Most Meals on Wheels programs are funded through a combination of local, state, and federal money, along with private donations. According to the nonprofit organization's national office, its 5,000 community-run programs receive 35 percent of funds from the government. Officials there said that number has been wildly misreported since Mulvaney's comments.
That funding comes from the Older Americans Act Nutrition Program, which falls under the U.S. Department of Health and Human Services. Trump's budget proposed a 17.9 percent cut at HHS, hence the concerns.
Philadelphia's Corporation for the Aging, with a full-time staff of drivers, packers, and utility worker, receives 80 percent of its money from the state and 20 percent from federal funding. Given that a Drexel University study shows that Philadelphia has one of the largest elderly populations in the country, the need for home-delivered meals could only increase.
Allen Glicksman, PCA's director of research and evaluation, said that the city is home to 260,000 people over the age of 60 and that 18 percent of them have incomes below the poverty level. Glicksman said the number of "functionally poor" senior citizens is much higher. The organization's surveys have found that many skip meals, have trouble shopping, and have little access to healthy foods.
Patricia Hughes, 77, of West Oak Lane, has received meals through PCA since 2012, when she underwent surgery. Last year, she broke her wrist in a fall in her kitchen, which made cooking difficult.
"It's so convenient," she said. "I can't cook."
Hughes worked as a nurse for decades. She loved the job. She lost her husband, Albert Hughes Jr., to cancer. Their son Tommy died of leukemia at the age of 8 in 1982.
Her son Albert III takes her shopping for cereal sometimes.
"He worries about me," she said. "He doesn't want me driving, but I still try to drive to church. I like to get out."
Teresa Osborne, secretary of Pennsylvania's Department of Aging, said the socialization aspect of meal deliveries isn't just a talking point.
"As one who began [her] career as a case manager for our local Meals on Wheels program, I have seen first-hand, that the program is more than a meal," Osborne said in an email. "It is a friendly visit and often a safety check, that helps us to address three of the biggest threats to aging: hunger, isolation, and loss of independence. "
Katz has been volunteering at KleinLife for close to 36 years, continuing a tradition of delivering meals that began, in America at least, in Philadelphia more than a half-century ago.
Margaret Toy often balked at being dubbed the "founder" of Meals on Wheels when interviewed by reporters.

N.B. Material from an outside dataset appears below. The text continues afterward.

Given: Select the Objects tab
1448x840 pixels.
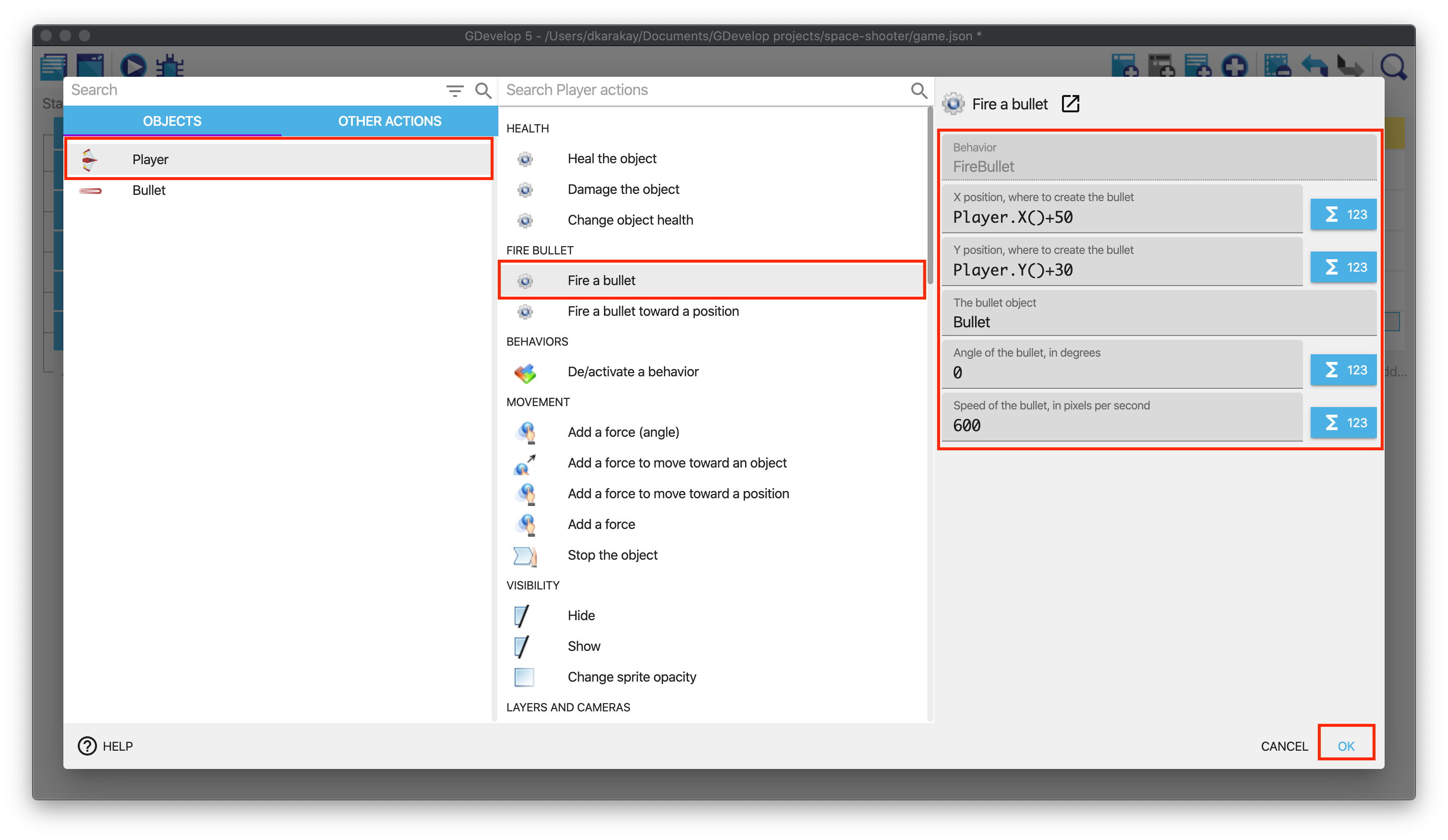Looking at the screenshot, I should pyautogui.click(x=172, y=121).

Still, when she piled into a car in Kensington with hot food one January morning in 1954, Toy and fellow volunteers delivered the first meals on wheels in America. The program spread.
"No matter how it snowed, we never missed a meal," Toy, who died in 1989, told the Inquirer seven years before.
On Wednesday, Katz took Roosevelt Boulevard to a small apartment complex on Welsh Road, where Elizabeth Bleiman was waiting in a bright red robe for her Passover meals, seemingly overjoyed at having so many visitors.
"I'm only 94," Bleiman said, before she burst into laughter.
In the kitchen, Katz unloaded the holiday meals and they swapped stories about ailments. One delivery driver had gout recently. Bleiman has bad hands, she said.
"If we have our health," Katz replied, "we have everything, right?"